→ **The task**
Rewrite the part of the blog entries between "I am going to" and "her a wish.", inclusive, with "looking glass" in place of "mirror" wherever it appears.

→ **Extracted text**
※

Entries from November 1, 2008 - December 1, 2008
I am not too old for the push ups. Inspired by working my way through the The Hundred Push Up Challenge I ordered Hip Hop Abs. I did half of the intro secession the first time. I was sore for a few days but otherwise fine.
A week later, I got to the DVD again and did the whole 30 minutes at half speed. I was content with that pace. This body is never going to move like those dancers on the screen and I am so okay with that.
I pulled my back! It was twitchy, which is a warning that if I am not very careful, my back will proceed to go out. The last time that happened was about 5 years ago. A week on the couch, heat pads and muscle relaxers (which I happen to like) later I was up and moving very slowing.
No more push up for the rest of the week. I was supposed to help hang Christmas decorations at church this past weekend and canceled that commitment. Backs are tricky and demanding when they are being twitchy. Sigh.
Therefore, Week 5 next week and Lord willing, Week 6 after that and I will be done!
I am going to try to hippity hop my abs again once I have completed the Challenge and added my name to the finishers list.
At half speed, doing just half the tape at a time until this back of mine can catch up with the rest of me. Aging is not for the faint of heart.
Anyway, 86 push ups for today.
How are you doing this fine day?
It is the weekend before Thanksgiving and I am too busy to think…so…
In the interest of full disclosure... I was a natural blonde at one time. My hairdresser says I could be again if I wanted to be.
What did the blond say when he opened the Cheerio box?
Oh look…donut seeds.
A blond, a brunette and a red head were looking at a magic mirror. If you spoke the truth the mirror would grant you one wish. However…If you spoke a lie, you disappeared.
The brunette when first. “I think I am smart,” she said and the mirror granted her a wish.
Encouraged the red head went second. “I think I am smarter than the brunette” Poof she disappeared.
A little daunted the blond decided to comment on her looks instead of her brains. She said,” I think”. Poof
Do you have a very clean joke you would like to share?
Sunday I am sitting in the worship serve at church and I realize I am angry. Really angry! There is no rational reason for this anger. The teens are listening, the pastor is not going late (that would not be as good reason to be angry by the way), no one is singing off key and no small child is kicking my chair.
My neck is tensing. When am I going to remember to carry Ben-Gay along with lipstick in my purse? My mind is racing and my emotions only need a red flag to set them loose. I have teens; someone is going to wave that flag at me…!
The service ends. With one look at me, my husband gets that” I do not know what happened but it was not my fault look” I quickly readjust my face, this is public you know. Instead of chatting while my men help stack chairs, I go wait out front.
Perimenapuase is an emotional “mind” field. I know it is just hormones but the anger feels real and even more difficult, it feels justified. Carbohydrates in massive quantities are needed and needed quickly! A few Dove Chocolates or a dash of black cotash will not stem this hormone surge. It is time to pull out the big guns!
Pasta…massive amounts of pasta.

※

→ **Provided data**

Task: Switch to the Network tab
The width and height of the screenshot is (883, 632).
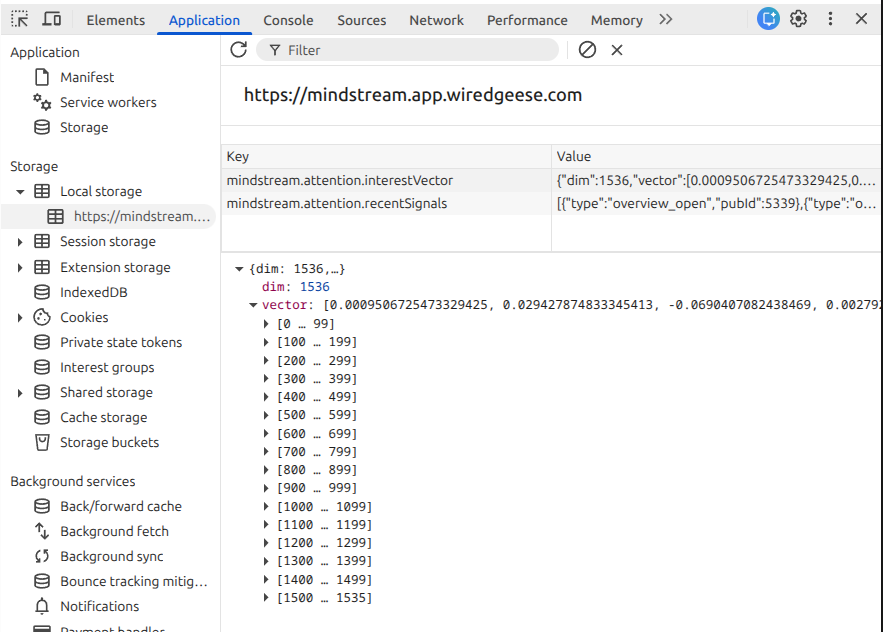Action: coord(436,20)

※

→ **Solution to this problem**
I am going to try to hippity hop my abs again once I have completed the Challenge and added my name to the finishers list.
At half speed, doing just half the tape at a time until this back of mine can catch up with the rest of me. Aging is not for the faint of heart.
Anyway, 86 push ups for today.
How are you doing this fine day?
It is the weekend before Thanksgiving and I am too busy to think…so…
In the interest of full disclosure... I was a natural blonde at one time. My hairdresser says I could be again if I wanted to be.
What did the blond say when he opened the Cheerio box?
Oh look…donut seeds.
A blond, a brunette and a red head were looking at a magic looking glass. If you spoke the truth the looking glass would grant you one wish. However…If you spoke a lie, you disappeared.
The brunette when first. “I think I am smart,” she said and the looking glass granted her a wish.